Trait divergence and trade-offs among Brassicaceae species differing in elevational distribution

Abstract

AbstractSpecies have restricted geographic distributions and the causes are still largely unknown. Temperature has long been associated with distribution limits, suggesting that there are ubiquitous constraints to the evolution of the climate niche. Here we investigated the traits involved in such constraints by macroevolutionary comparisons involving around 100 Brassicaceae species differing in elevational distribution. Plants were grown under three temperature treatments (regular frost, mild, regular heat) and phenotyped for phenological, morphological and thermal resistance traits. Trait values were analysed by assessing the effect of temperature and elevational distribution, by comparing models of evolutionary trajectories, and by correlative approaches to identify trade-offs. Analyses pointed to size, leaf morphology and growth under heat as among the most discriminating traits between low- and high-elevation species, with high-elevation species growing faster under the occurrence of regular heat bouts, at the cost of much reduced size.

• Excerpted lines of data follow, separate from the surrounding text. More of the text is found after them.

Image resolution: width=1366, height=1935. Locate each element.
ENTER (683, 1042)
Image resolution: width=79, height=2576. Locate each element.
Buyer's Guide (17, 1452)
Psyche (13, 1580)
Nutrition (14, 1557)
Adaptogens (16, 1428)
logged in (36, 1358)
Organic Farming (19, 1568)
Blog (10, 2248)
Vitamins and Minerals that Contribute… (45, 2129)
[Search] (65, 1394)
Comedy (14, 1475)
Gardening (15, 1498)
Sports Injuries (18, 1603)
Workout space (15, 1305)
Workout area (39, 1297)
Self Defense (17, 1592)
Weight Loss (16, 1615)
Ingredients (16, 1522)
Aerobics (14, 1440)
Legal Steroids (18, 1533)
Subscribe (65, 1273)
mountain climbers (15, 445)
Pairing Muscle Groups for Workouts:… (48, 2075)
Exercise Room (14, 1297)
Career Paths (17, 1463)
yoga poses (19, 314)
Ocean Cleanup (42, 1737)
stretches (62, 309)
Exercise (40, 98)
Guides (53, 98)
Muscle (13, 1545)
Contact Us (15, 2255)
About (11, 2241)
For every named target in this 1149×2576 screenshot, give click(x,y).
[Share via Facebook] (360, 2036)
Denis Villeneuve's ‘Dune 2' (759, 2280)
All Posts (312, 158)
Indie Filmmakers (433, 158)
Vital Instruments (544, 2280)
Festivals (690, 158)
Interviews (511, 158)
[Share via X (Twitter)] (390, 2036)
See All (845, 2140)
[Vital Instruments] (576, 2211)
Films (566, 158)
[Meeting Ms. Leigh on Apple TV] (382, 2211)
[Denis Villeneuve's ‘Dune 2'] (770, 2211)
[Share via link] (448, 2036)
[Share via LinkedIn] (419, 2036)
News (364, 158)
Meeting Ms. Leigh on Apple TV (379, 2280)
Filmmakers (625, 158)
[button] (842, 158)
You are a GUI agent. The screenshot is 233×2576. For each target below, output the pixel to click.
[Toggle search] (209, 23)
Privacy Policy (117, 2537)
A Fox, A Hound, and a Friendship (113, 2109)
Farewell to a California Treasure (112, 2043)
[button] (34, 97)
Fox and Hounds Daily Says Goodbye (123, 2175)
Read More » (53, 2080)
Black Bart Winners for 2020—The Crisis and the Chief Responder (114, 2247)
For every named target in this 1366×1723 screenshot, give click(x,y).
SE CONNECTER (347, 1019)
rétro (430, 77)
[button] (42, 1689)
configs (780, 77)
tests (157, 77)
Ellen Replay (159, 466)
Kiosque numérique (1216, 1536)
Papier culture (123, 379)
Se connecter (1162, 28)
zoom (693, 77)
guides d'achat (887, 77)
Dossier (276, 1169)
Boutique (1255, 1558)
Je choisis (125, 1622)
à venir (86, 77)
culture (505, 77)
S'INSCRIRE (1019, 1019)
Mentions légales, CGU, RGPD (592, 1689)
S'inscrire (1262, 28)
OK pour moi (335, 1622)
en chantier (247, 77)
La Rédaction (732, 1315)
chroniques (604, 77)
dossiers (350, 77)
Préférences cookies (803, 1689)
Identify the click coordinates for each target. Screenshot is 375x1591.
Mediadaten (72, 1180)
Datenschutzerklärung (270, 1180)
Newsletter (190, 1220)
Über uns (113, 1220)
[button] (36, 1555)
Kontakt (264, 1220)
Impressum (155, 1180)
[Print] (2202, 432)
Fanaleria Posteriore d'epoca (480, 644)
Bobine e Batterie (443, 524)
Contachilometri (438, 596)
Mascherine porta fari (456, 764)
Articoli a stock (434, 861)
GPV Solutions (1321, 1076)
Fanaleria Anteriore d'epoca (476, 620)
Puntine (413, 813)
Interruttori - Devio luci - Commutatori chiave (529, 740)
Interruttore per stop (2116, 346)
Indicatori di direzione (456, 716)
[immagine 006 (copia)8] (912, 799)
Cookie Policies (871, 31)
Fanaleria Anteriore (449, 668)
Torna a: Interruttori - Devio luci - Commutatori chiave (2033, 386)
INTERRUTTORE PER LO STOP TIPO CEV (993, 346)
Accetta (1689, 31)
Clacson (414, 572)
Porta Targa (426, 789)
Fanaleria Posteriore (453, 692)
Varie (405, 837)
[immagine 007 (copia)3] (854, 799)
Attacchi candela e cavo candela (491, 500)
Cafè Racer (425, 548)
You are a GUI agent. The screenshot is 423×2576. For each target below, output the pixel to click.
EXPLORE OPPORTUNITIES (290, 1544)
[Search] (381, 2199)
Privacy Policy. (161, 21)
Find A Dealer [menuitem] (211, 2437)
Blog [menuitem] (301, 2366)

Mixed models and evolutionary models supported adaptive divergence for these traits, and correlation analysis indicated their involvement in moderate trade-offs. Finally, we found asymmetry in trait evolution, with evolvability across traits being 50% less constrained under regular frost. Overall, results suggest that trade-offs between traits under adaptive divergence contribute to the disparate distribution of species along the elevational gradient.